Protonation-Deprotonation Switch Controls the Amyloid-like Misfolding of Nucleic-Acid-Binding Domains of TDP-43.

Abstract

Nutrient starvation stress acidifies the cytosol and leads to the formation of large protein assemblies and misfolded aggregates. However, how starvation stress is sensed at the molecular level and leads to protein misfolding is poorly understood. TDP-43 is a vital protein, which, under stress-like conditions, associates with stress granule proteins via its functional nucleic-acid-binding domains (TDP-43tRRM) and misfolds to form aberrant aggregates.

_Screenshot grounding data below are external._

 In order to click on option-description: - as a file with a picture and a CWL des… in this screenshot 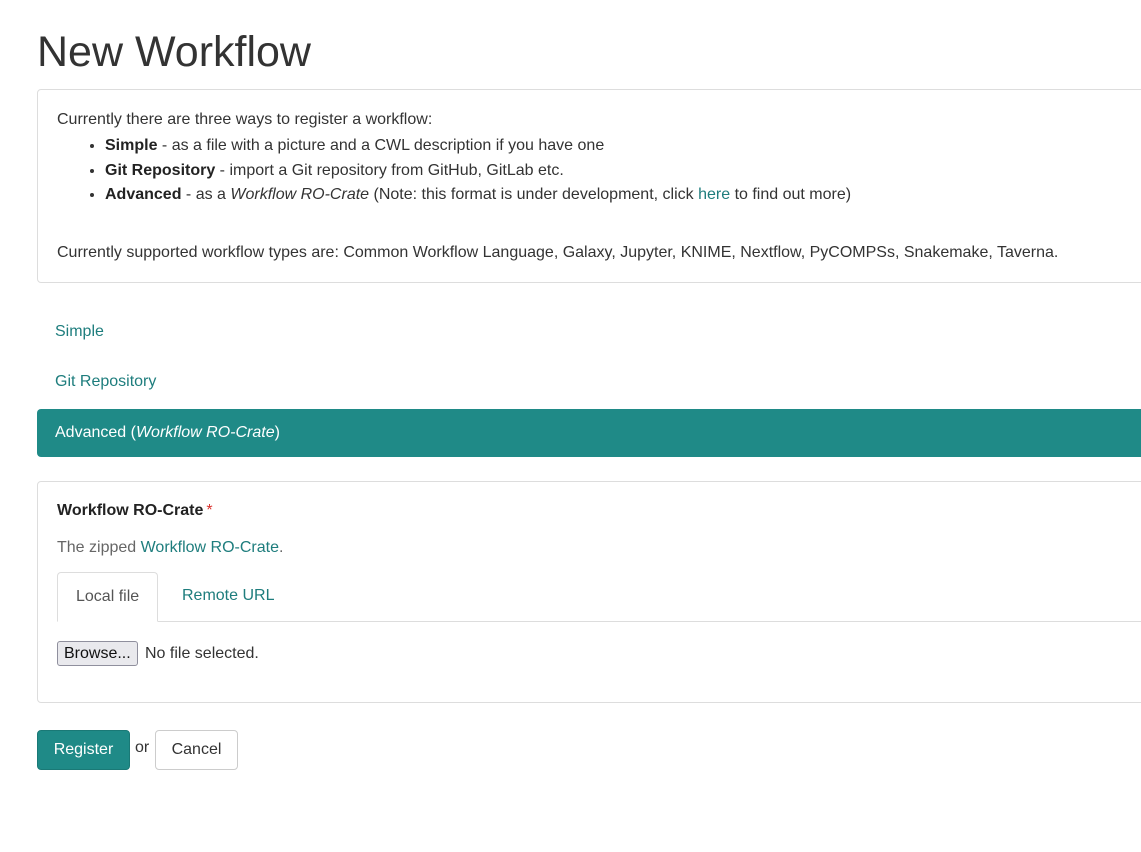, I will do `click(381, 146)`.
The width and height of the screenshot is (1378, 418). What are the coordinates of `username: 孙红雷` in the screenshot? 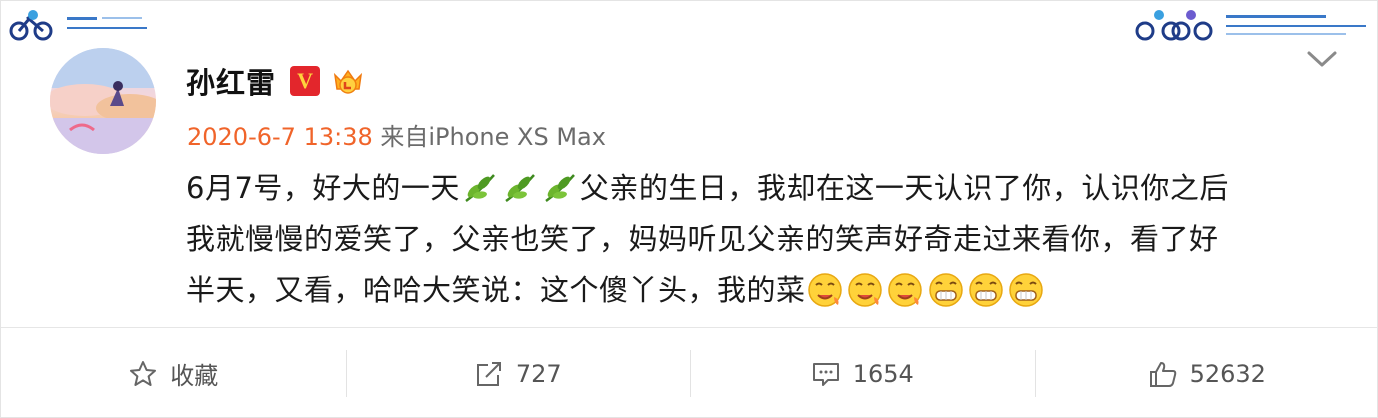 It's located at (231, 81).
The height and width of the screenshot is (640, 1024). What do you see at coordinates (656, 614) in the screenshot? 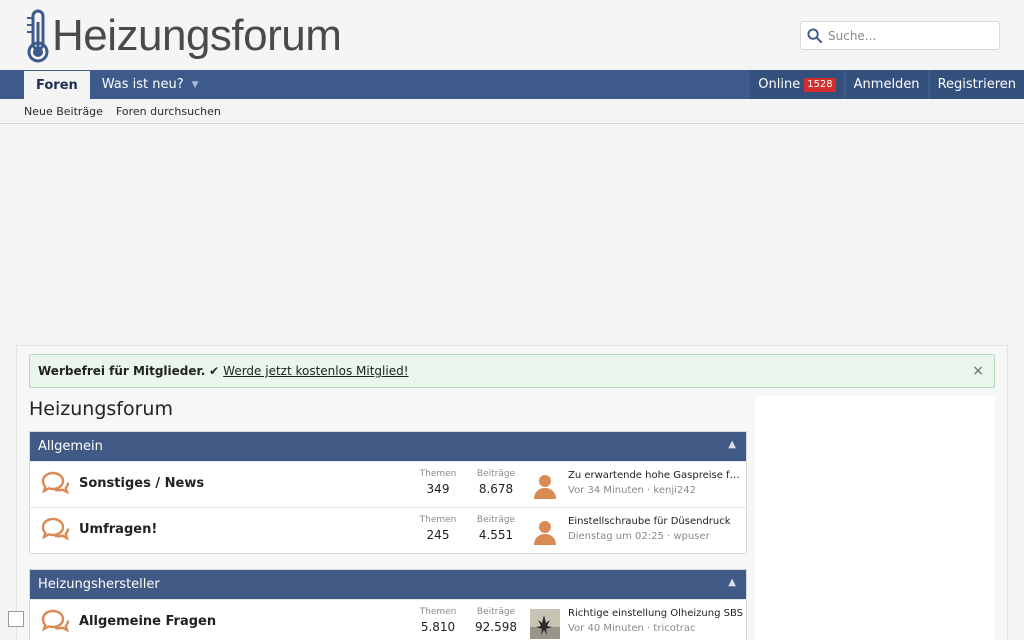
I see `last-post-thread-link: Richtige einstellung Ölheizung SBS` at bounding box center [656, 614].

Here, we show that the monomeric N form of TDP-43tRRM forms a misfolded amyloid-like protein assembly, β form, in a pH-dependent manner and identified the critical protein side-chain residue whose protonation triggers its misfolding. We systematically mutated the three buried ionizable residues, D105, H166, and H256, to neutral amino acids to block the pH-dependent protonation-deprotonation titration of their side chain and studied their effect on the N-to-β transition. We observed that D105A and H256Q resembled TDP-43tRRM in their pH-dependent misfolding behavior. However, H166Q retains the N-like secondary structure under low-pH conditions and does not show pH-dependent misfolding to the β form. These results indicate that H166 is the critical side-chain residue whose protonation triggers the misfolding of TDP-43tRRM and shed light on how stress-induced misfolding of proteins during neurodegeneration could begin from site-specific triggers.